RoseslnTheHospital · 05/08/2022 14:08

If she is doing all night feeds and looking after the baby during the day, then when would she getting any decent chunk of rest if he doesn't take over in the evenings when he gets home? Does he think she should be cleaning, doing the laundry etc in the day when she has a tiny baby to look after as well, and is sleep deprived from night feeds?

His girlfriend may well say she doesn't mind, but you can surely see that he is going to severely damage his relationship with his child as well as his girlfriend if he checks out of any involvement Monday to Fridays!

yonce · 05/08/2022 14:08

HippPippy · 05/08/2022 14:04

Yeah I agree - he should be sharing the work load, but his argument is when he gets back from work he does ‘everything’ for the baby- feeding, bathing, cleaning all the bottles, laundry, cooking etc. it’s difficult because he’s really struggling and does seem to be doing more than his fair share when he can

Oh get over yourself - he's a dad. He's not doing more than his fair share by looking after HIS OWN CHILD when he gets home from work. His partner has been looking after the baby all day, damn right he should be doing things in the evening.

Antsinmypantsneedtodance · 05/08/2022 14:08

Going to buck the trend here and say, what does the girlfriend think? Has she suggested it? Do they have a spare room? Are they close by if he needed to get back?

I was breastfeeding and didnt see the point of 2 adults being sleep deprived. Especially when one of those adults had to work. Its just stupidity. My DH slept in the spare room when he went back to work and i did all night feeds etc. At weekends he came back and slept with us. He'd usually take over after a 6/7am morning feed and i got a few hours extra sleep. It worked well for us and was my chocie.

Before criticising him perhaps check out the situation. If the girlfriend is okay with it and he can get home if needed easily and intends to go back early morning then i cant see the issue.

StillHappy · 05/08/2022 14:08

gamerchick · 05/08/2022 14:06

I would be asking myself, why this bloke had been raised to be so selfish. He needs both barrels and told to grow the fuck up tbh.

She has the baby all day, yes he needs to take over when he gets in. That's the sort of shit you do when you have babies.

Hang on, how does that work? He’s supposed to work all day, and then take on all the childcare, cooking, laundry etc in the evenings too?

Cas112 · 05/08/2022 14:08

Your son needs to grow up

LIZS · 05/08/2022 14:09

So would he still go round to help with the baby before bedtime or just leave her to it? Have you spoken to her to see what is really going on? Maybe she needs more support rathe than less.

Poyi · 05/08/2022 14:09

Loads of parents have those type of jobs and they don't basically move back into their parents to get away from parenting. This is his problem to man up and solve without running to his mum.

35965a · 05/08/2022 14:09

I would not be facilitating this for my son. If he is ‘doing everything’ when he gets home then he sorts it out with his partner. He doesn’t get to run off to Mummy.

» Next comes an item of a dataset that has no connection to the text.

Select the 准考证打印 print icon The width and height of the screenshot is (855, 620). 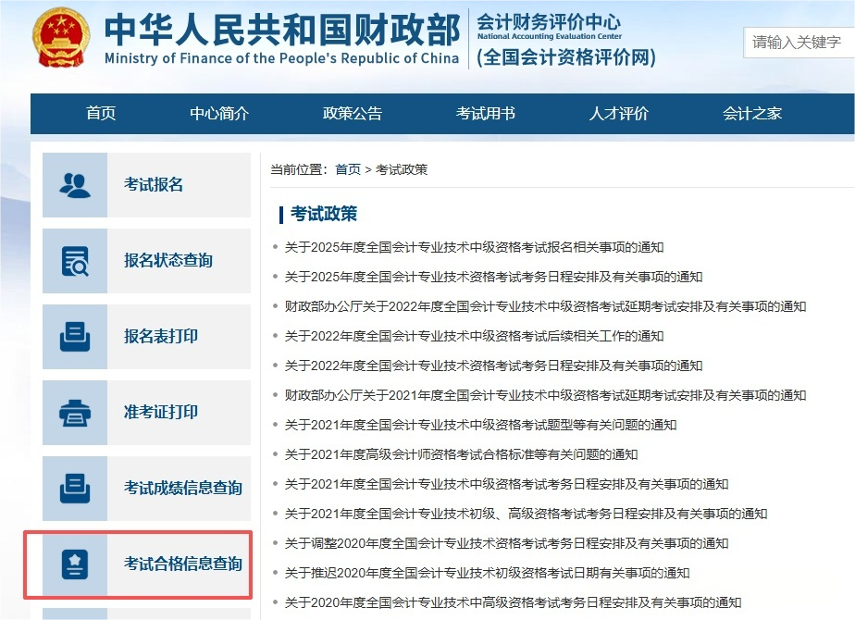tap(74, 412)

karmakameleon · 05/08/2022 14:09

HippPippy · 05/08/2022 14:04

Yeah I agree - he should be sharing the work load, but his argument is when he gets back from work he does ‘everything’ for the baby- feeding, bathing, cleaning all the bottles, laundry, cooking etc. it’s difficult because he’s really struggling and does seem to be doing more than his fair share when he can

I guess he takes over baby while she frantically tries to cook dinner and catch up on everything she didn’t manage to do during the day.

If she really doesn’t care that he buggers off for five nights a week it’s probably because he’s useless at home so she’s better off with one less person to look after.

LightandMomentary · 05/08/2022 14:09

My response would be diddums.

rickandmorts · 05/08/2022 14:10

So do you think he shouldn't do any parenting Monday-Friday because he works @StillHappy? How is he meant to bond with the baby? When does his partner get a break?

Pinkflipflop85 · 05/08/2022 14:10

If I were you I would be feeling really embarrassed that I'd raised such a pathetic 'man'.

NerrSnerr · 05/08/2022 14:10

What's his actual job? Has he spoke to colleagues about how they manage or have managed in the past?

Does his partner actually agree or is he just saying that?